Dataset entries:
···

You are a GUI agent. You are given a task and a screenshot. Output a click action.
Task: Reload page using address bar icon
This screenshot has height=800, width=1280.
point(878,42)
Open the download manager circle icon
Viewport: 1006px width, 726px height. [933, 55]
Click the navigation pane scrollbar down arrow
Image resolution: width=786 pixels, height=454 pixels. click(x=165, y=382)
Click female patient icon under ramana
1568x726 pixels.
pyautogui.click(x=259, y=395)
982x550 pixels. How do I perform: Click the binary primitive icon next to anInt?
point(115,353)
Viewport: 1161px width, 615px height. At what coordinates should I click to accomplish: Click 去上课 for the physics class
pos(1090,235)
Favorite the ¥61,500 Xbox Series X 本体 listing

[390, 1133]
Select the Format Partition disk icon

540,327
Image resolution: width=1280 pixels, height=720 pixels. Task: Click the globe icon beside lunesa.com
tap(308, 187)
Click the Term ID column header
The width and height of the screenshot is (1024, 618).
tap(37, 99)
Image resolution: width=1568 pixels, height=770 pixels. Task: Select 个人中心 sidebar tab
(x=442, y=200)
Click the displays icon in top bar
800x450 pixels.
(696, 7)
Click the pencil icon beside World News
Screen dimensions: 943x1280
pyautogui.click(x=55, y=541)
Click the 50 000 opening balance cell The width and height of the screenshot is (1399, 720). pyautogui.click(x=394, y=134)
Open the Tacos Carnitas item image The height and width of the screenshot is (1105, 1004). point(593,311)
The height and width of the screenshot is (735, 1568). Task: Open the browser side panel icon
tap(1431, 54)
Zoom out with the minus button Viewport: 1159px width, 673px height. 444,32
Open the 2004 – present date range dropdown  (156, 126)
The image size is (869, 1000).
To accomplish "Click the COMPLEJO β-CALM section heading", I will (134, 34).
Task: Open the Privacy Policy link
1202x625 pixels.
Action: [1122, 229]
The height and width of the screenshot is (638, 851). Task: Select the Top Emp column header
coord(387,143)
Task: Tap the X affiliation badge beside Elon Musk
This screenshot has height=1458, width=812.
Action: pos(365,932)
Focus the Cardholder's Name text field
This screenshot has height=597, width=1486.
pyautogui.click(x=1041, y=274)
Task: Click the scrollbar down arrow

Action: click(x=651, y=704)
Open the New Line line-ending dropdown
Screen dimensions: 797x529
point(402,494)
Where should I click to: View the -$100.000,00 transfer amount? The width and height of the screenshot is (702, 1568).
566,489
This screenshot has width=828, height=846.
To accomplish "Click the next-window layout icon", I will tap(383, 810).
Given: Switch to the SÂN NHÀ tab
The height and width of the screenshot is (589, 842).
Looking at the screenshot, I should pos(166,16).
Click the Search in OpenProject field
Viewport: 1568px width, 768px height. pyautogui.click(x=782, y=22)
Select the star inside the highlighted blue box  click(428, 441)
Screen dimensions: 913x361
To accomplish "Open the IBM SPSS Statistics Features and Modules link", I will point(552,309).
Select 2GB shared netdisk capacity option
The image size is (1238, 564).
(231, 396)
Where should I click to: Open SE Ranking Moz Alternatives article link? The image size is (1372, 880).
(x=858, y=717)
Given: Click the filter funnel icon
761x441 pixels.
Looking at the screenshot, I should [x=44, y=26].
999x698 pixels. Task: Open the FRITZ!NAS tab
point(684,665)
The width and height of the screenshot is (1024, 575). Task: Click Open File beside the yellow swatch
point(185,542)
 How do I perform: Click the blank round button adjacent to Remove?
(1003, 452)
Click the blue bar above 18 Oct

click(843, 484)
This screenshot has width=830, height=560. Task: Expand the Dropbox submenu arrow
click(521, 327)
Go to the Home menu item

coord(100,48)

···

### DO THIS
Convert the entries beginning at the line that has "Select the Format Partition disk icon" and ending after the line that has "tap(37, 99)" into a two-column CSV with the header instruction,action. Give one row per entry, with its text and its answer each in a single quoted field and any line breaks replaced by spaces.

### FINAL RESULT
instruction,action
"Select the Format Partition disk icon","540,327"
"Image resolution: width=1280 pixels, height=720 pixels. Task: Click the globe icon beside lunesa.com","tap(308, 187)"
"Click the Term ID column header The width and height of the screenshot is (1024, 618).","tap(37, 99)"